▶ _EXTRACTED ENTRIES_:
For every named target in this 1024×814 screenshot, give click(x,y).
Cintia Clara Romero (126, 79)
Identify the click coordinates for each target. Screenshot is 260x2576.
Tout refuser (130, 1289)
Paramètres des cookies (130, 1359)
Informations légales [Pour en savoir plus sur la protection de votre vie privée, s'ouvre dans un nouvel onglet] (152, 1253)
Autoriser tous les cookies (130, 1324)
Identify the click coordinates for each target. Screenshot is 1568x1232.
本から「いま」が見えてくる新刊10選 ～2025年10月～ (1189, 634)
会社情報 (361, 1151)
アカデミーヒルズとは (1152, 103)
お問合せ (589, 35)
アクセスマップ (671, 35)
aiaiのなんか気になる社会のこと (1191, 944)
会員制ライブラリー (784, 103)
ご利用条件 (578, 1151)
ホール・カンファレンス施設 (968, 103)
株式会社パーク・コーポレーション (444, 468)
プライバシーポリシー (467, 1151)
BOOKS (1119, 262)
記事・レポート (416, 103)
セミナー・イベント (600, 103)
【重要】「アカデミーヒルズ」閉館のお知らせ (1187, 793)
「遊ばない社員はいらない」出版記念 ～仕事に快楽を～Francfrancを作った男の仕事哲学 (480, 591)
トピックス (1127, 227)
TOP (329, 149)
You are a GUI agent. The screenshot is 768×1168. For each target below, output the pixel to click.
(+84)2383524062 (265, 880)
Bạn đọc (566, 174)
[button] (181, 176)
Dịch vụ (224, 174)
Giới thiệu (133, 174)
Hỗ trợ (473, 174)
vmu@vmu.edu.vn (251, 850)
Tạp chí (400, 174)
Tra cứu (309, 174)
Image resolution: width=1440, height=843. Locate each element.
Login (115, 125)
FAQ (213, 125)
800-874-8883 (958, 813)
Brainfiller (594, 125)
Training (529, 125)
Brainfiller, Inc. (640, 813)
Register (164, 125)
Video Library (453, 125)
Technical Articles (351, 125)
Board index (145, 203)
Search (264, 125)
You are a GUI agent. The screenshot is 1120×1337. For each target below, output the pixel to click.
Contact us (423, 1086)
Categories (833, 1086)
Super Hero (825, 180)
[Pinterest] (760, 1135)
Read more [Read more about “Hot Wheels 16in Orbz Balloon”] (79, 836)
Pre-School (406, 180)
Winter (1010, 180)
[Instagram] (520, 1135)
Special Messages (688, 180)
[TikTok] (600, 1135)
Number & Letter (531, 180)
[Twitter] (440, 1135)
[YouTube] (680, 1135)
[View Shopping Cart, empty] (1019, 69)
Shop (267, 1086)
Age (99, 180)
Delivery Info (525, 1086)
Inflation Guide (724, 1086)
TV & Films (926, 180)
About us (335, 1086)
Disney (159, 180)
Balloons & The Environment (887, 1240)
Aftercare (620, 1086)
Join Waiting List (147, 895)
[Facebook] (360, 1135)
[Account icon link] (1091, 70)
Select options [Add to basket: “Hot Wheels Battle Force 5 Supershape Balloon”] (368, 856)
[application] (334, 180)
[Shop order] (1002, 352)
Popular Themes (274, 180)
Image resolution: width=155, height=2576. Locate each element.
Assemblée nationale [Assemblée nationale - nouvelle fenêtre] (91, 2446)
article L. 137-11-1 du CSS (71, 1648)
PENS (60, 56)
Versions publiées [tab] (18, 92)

▶ _EXERCISE OBJECTIVE_: Rewrite all of the lines above, putting "Video Archive" in place of "Video Library" and leaving everything else as it is.

▶ _TASK RESULT_:
For every named target in this 1024×814 screenshot, give click(x,y).
Cintia Clara Romero (126, 79)
Identify the click coordinates for each target. Screenshot is 260x2576.
Tout refuser (130, 1289)
Paramètres des cookies (130, 1359)
Informations légales [Pour en savoir plus sur la protection de votre vie privée, s'ouvre dans un nouvel onglet] (152, 1253)
Autoriser tous les cookies (130, 1324)
Identify the click coordinates for each target. Screenshot is 1568x1232.
本から「いま」が見えてくる新刊10選 ～2025年10月～ (1189, 634)
会社情報 (361, 1151)
アカデミーヒルズとは (1152, 103)
お問合せ (589, 35)
アクセスマップ (671, 35)
aiaiのなんか気になる社会のこと (1191, 944)
会員制ライブラリー (784, 103)
ご利用条件 (578, 1151)
ホール・カンファレンス施設 (968, 103)
株式会社パーク・コーポレーション (444, 468)
プライバシーポリシー (467, 1151)
BOOKS (1119, 262)
記事・レポート (416, 103)
セミナー・イベント (600, 103)
【重要】「アカデミーヒルズ」閉館のお知らせ (1187, 793)
「遊ばない社員はいらない」出版記念 ～仕事に快楽を～Francfrancを作った男の仕事哲学 (480, 591)
トピックス (1127, 227)
TOP (329, 149)
You are a GUI agent. The screenshot is 768×1168. For each target below, output the pixel to click.
(+84)2383524062 (265, 880)
Bạn đọc (566, 174)
[button] (181, 176)
Dịch vụ (224, 174)
Giới thiệu (133, 174)
Hỗ trợ (473, 174)
vmu@vmu.edu.vn (251, 850)
Tạp chí (400, 174)
Tra cứu (309, 174)
Image resolution: width=1440, height=843. Locate each element.
Login (115, 125)
FAQ (213, 125)
800-874-8883 (958, 813)
Brainfiller (594, 125)
Training (529, 125)
Brainfiller, Inc. (640, 813)
Register (164, 125)
Video Archive (453, 125)
Technical Articles (351, 125)
Board index (145, 203)
Search (264, 125)
You are a GUI agent. The screenshot is 1120×1337. For each target below, output the pixel to click.
Contact us (423, 1086)
Categories (833, 1086)
Super Hero (825, 180)
[Pinterest] (760, 1135)
Read more [Read more about “Hot Wheels 16in Orbz Balloon”] (79, 836)
Pre-School (406, 180)
Winter (1010, 180)
[Instagram] (520, 1135)
Special Messages (688, 180)
[TikTok] (600, 1135)
Number & Letter (531, 180)
[Twitter] (440, 1135)
[YouTube] (680, 1135)
[View Shopping Cart, empty] (1019, 69)
Shop (267, 1086)
Age (99, 180)
Delivery Info (525, 1086)
Inflation Guide (724, 1086)
TV & Films (926, 180)
About us (335, 1086)
Disney (159, 180)
Balloons & The Environment (887, 1240)
Aftercare (620, 1086)
Join Waiting List (147, 895)
[Facebook] (360, 1135)
[Account icon link] (1091, 70)
Select options [Add to basket: “Hot Wheels Battle Force 5 Supershape Balloon”] (368, 856)
[application] (334, 180)
[Shop order] (1002, 352)
Popular Themes (274, 180)
Image resolution: width=155, height=2576. Locate each element.
Assemblée nationale [Assemblée nationale - nouvelle fenêtre] (91, 2446)
article L. 137-11-1 du CSS (71, 1648)
PENS (60, 56)
Versions publiées [tab] (18, 92)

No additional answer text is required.